Friday April 6, 2001
Truly it is a peculiar curse upon the world, this high-concept joke that refuses to die. One speaks of the story of a brave, bold French knight who mistakenly takes a potion intended for his betrothed and commits murder. Sentenced to die, he then takes a potion from a dotty old wizard that lands him and his wretched, smelly servant in contemporary times. In said era, the pair are then predictably overmatched by such phenomena as indoor plumbing, Range Rovers and tiny people trapped inside a box with a glass window. You know it better as the TV set.
Which may have been the proper place for a new version of Jean-Marie Gaubert's 1993 comedy, "The Visitors," in which Jean Reno played the noble knight and Christian Clavier (who helped Gaubert dream up the idea) his pet peasant.

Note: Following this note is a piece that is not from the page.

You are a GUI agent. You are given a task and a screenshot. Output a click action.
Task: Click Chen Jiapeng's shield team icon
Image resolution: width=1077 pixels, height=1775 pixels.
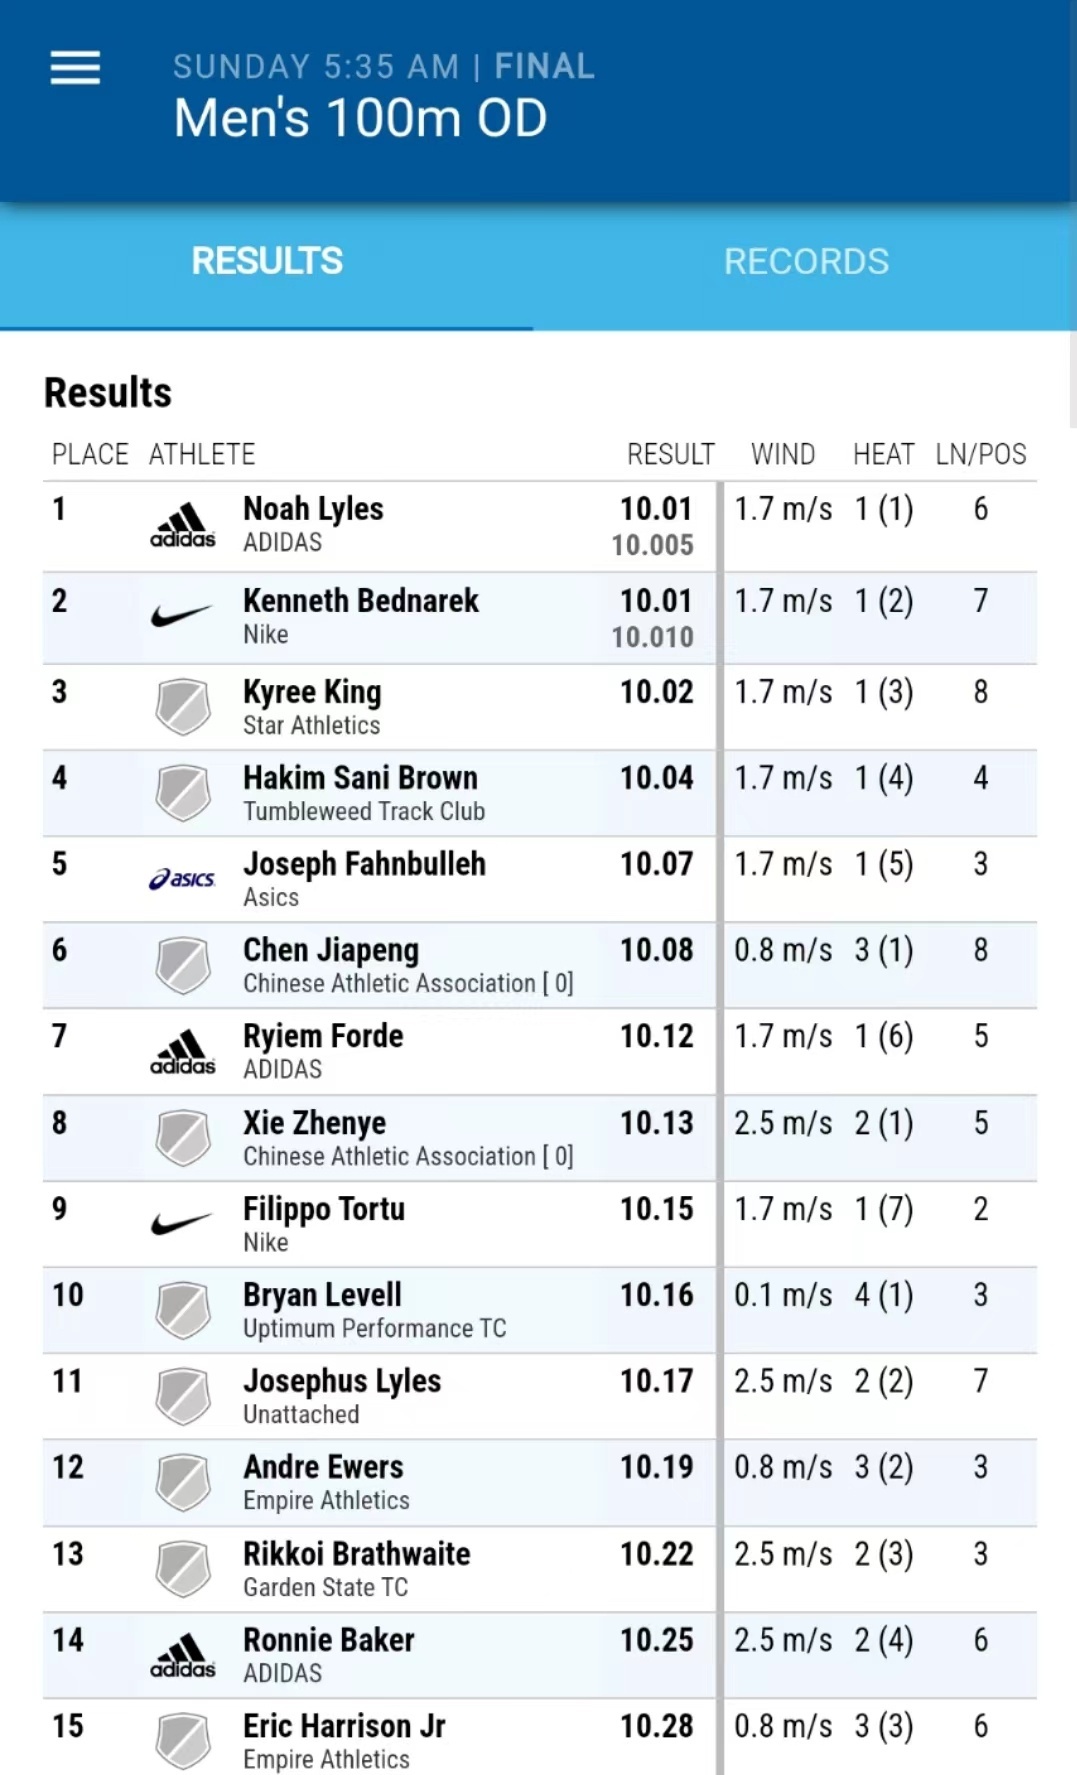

The movie managed to be a huge success everywhere but in the States, which has seen such fish-out-of-water ideas played out for decades in dozens of family-friendly sitcoms.
If this story's makers really wanted to connect with America, they could have done worse than having Reno and Clavier stumble through the heartland's malls and freeways on prime time, coping week-to-week with mobsters, digital banking and other scourges.
But they did do worse. They made "Just Visiting," which, with the help of "Home Alone's" screenwriter John Hughes, drains the original story of its satire and juices up its shtick, schmaltz and special effects.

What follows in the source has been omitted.